В одиннадцатом часу Репнин действительно приехал домой с Анастасией Сергеевной. Не впервые она входила в этот дом, но никогда не была так встревожена и смущена, как сегодня. Неожиданно потерявшись, смотрела на нее Елена, почувствовав необычность минуты. На кухне гремела посудой Егоровна, и только Илья Алексеевич, понимающий, что необходимость в простом и веселом слове никогда так не велика, как в подобную минуту, извлек из старого сундука бутылку черногорского коньяку, припасенного именно на такой случай, и шумно вошел в гостиную.
– Ну вот… кажется, все становится на свои места. Твое слово, брат.
А Николай Алексеевич смотрел на коньяк в маленьких, отмеченных глубокой гранью рюмках, думал: наверно, те несколько слов, которые ему предстоит сейчас сказать семье, должны быть по сути своей так же емки, как эти маленькие рюмки с вином, в которых сейчас спрессовались солнце и время.
– Мы решили соединиться с Анастасией Сергеевной, – произнес он и подумал, что говорит вопреки своей воле на старинный манер, премудрый и торжественный. – Очень прошу вас, большие и маленькие, любить и жаловать Анастасию Сергеевну. – Он вздохнул, протянул руку Настеньке, и она устало и доверчиво оперлась на нее.
Странное дело, но она (это было так не похоже на нее) как-то потерялась и сникла. Да только ли она? Ей показалось, что все в этот вечер робеют: и Илья Алексеевич, хотя все, что он делал, говорило об обратном, и Елена, и даже сам Николай, хотя, наверно, в жизни он робел нечасто. За их робостью, как думала она, не было видно радости. Не может же допустить Настенька, что Елена не рада случившемуся, но почему она тогда так присмирела? Или она вдруг увидела, как все сложно, и усомнилась в счастье отца? Или, наконец, нынешняя ее семья, как она сложилась за столько лет, дает ей бóльшую свободу? Потом она вспомнила вечер у Губиных, и ей не стало легче.
– Прежде у Губиных было… милее, – сказала Анастасия Сергеевна, когда они возвращались с Николаем Алексеевичем на Охту.
– Ты о Рудкевиче? – спросил он.
– Может, и о нем, – сказала Настенька, почувствовав, что беспокойство, которое до сих пор владело ею, передалось и ему.
На сегодняшнем вечере у Губиных был и Рудкевич. Он более искусно, чем все остальные, решил задачу, которую задали гостям Репнин и Анастасия Сергеевна.
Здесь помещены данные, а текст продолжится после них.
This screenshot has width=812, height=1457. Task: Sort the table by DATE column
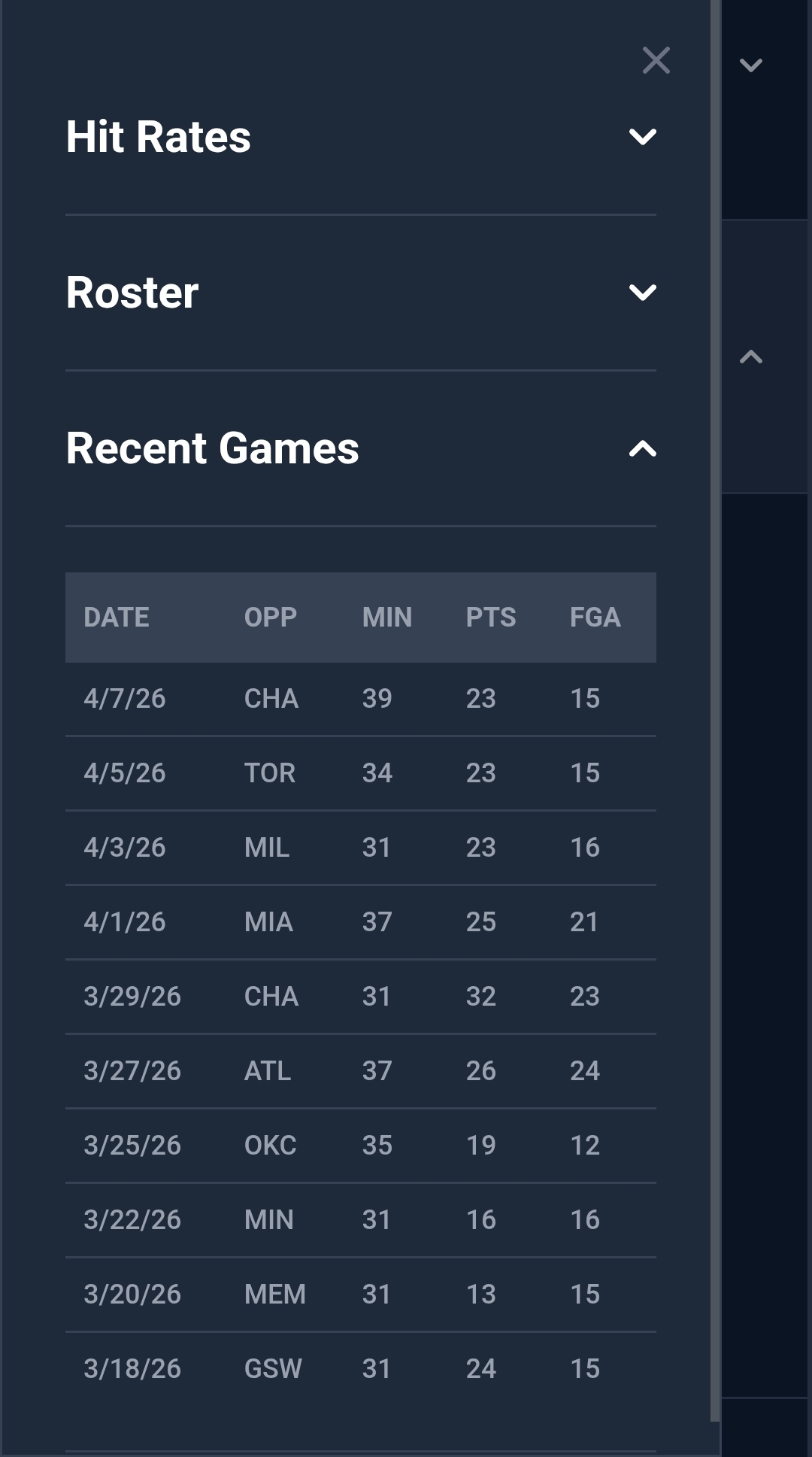116,618
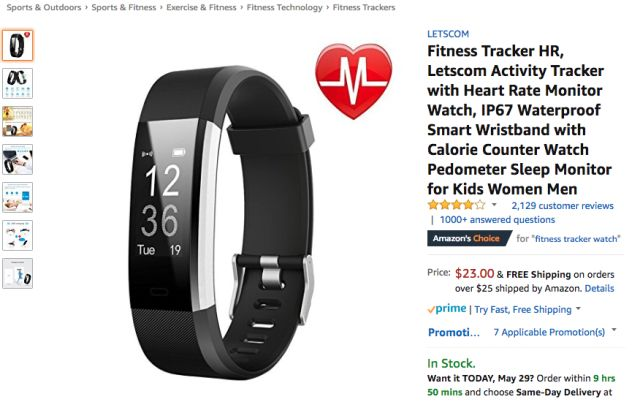Click the red heart rate icon
Image resolution: width=640 pixels, height=402 pixels.
(x=353, y=80)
Очевидно, и его ошеломило их совместное появление, но он не только не обнаружил растерянности или тем более смятения, но, казалось, был даже рад этому. По крайней мере. Репнину он выказал приязнь. «А ведь у нас был общий приятель, с которым мы не однажды говорили о вас, – сказал он Николаю Алексеевичу, улыбаясь, – ну конечно же. Ерема Мушат! К сожалению, бедняги нет в живых, и я не могу воспользоваться его свидетельством. Если мое слово может быть приравнено к его, то подтверждаю: разговор был для вас лестным чрезвычайно». Настенька смотрела на Рудкевича и в какой уже раз думала: ничто в мире не может сравниться с непроходящей стойкостью настроения Рудкевича. И оттого что Настенька понимала это, еще тревожнее становилось на душе: какая тьма скрыта за этой улыбкой, какие ветры нашли там себе убежище? Был ли Рудкевич ординарно любезен с Репниным или это расположение признак замысла, который вызревал в уме папского представителя? Она знала, коли Рудкевич бросил зерно в землю, оно прорастало. Какое зерно он бросил сейчас? Бросил уже или собирался это сделать? А когда отошел Рудкевич, появился Губин, и настроение тревоги не исчезло, а усилилось. Губин спросил, мог бы Кирилл Даубе посетить Репнина дома, возможно, в сопровождении кого-то из старых коллег. Настеньке показалось, что Репнин почувствовал недоброе, однако ответил согласием.
А Репнин действительно почуял недоброе, но как можно было ответить иначе? Может, следовало поинтересоваться у Губина, чем вызван визит Даубе, но Репнин умышленно не сделал этого, сам Губин ограничил свою роль тем, что передал просьбу Даубе Репнину. Если речь шла сейчас о недружественной акции, не в интересах Николая Алексеевича было возлагать на Губина большую ответственность.
– Вот ты и помрачнел, не испортила ли я тебе настроения?
– Нет, ничего, все хорошо, – ответил он. Ко всем ее печалям не следовало прибавлять еще эти.